— Start RECORDS FOR PROCESSING —

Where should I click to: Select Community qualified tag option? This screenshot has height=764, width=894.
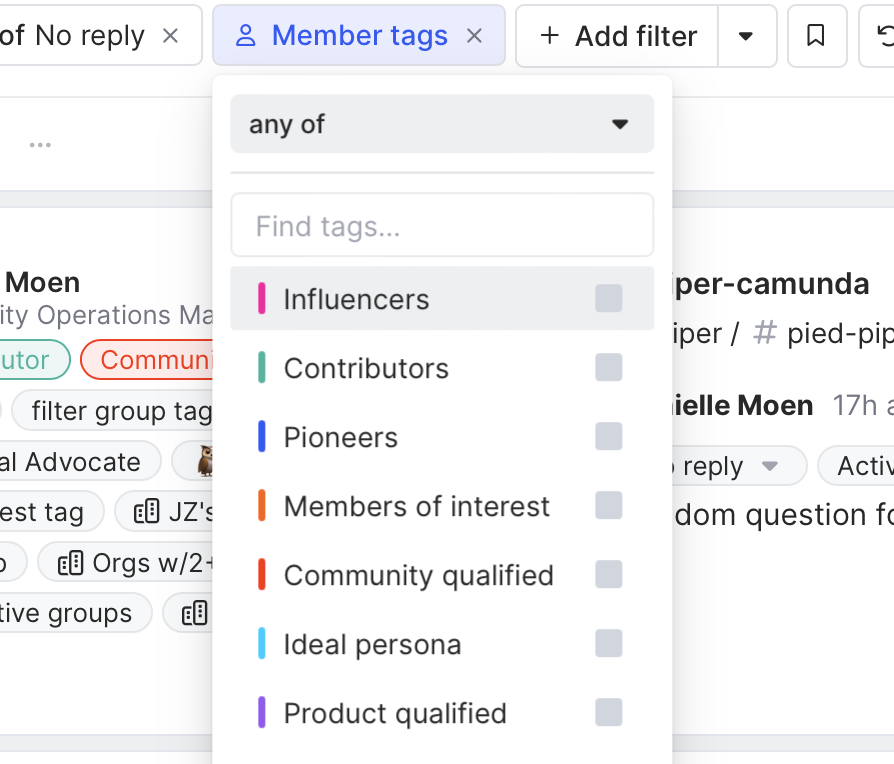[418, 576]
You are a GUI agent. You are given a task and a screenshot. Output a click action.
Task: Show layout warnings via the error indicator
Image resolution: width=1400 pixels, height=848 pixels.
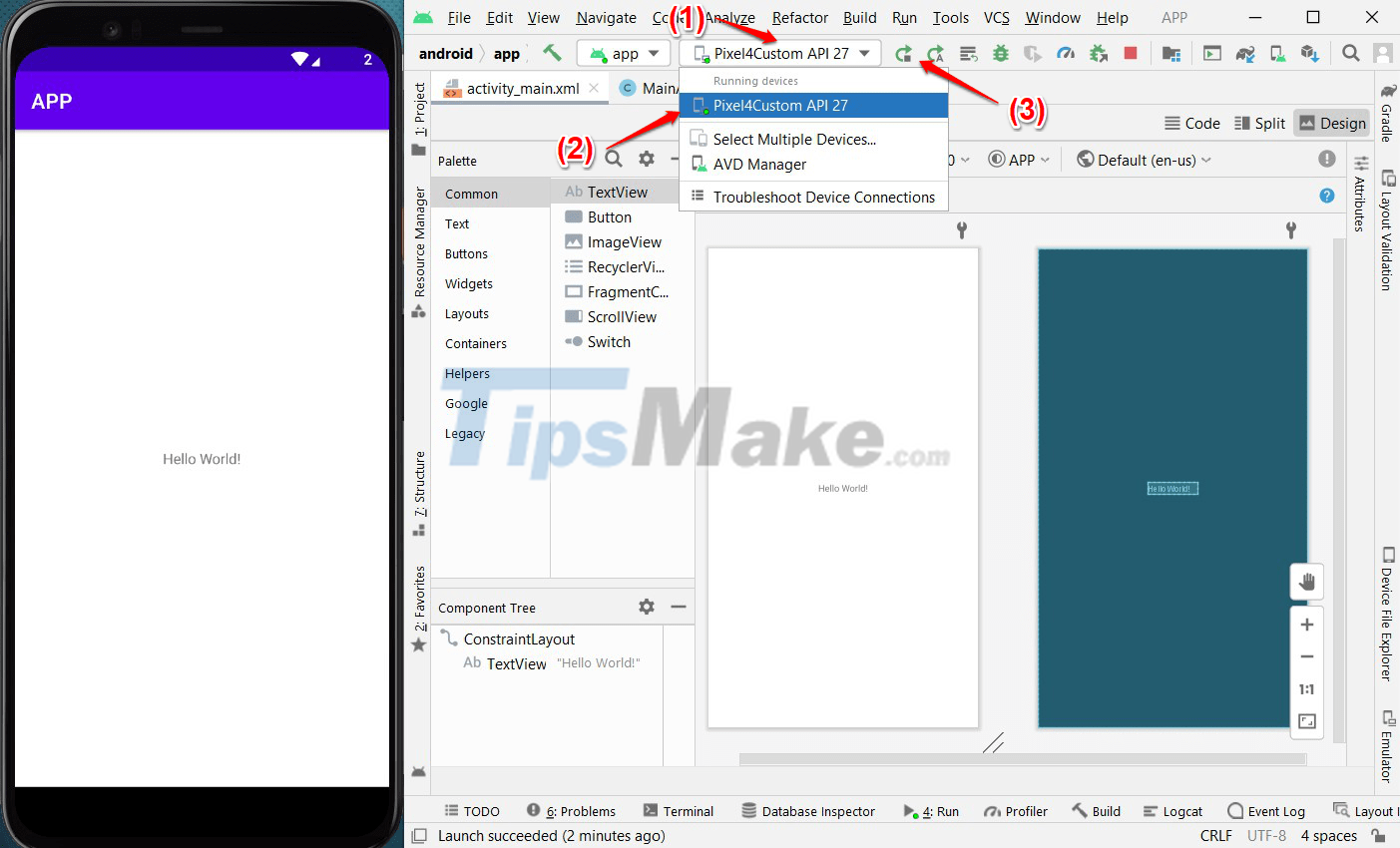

— End RECORDS FOR PROCESSING —

(AIM): Lay out every line of the records above as a Markdown table with the columns Row and Line, numbering the rows in order and skipping blank lines. Omit the pictures from the table.

(RESULT):
| Row | Line |
|---|---|
| 1 | Where should I click to: Select Community qualified tag option? This screenshot has height=764, width=894. |
| 2 | [418, 576] |
| 3 | You are a GUI agent. You are given a task and a screenshot. Output a click action. |
| 4 | Task: Show layout warnings via the error indicator |
| 5 | Image resolution: width=1400 pixels, height=848 pixels. |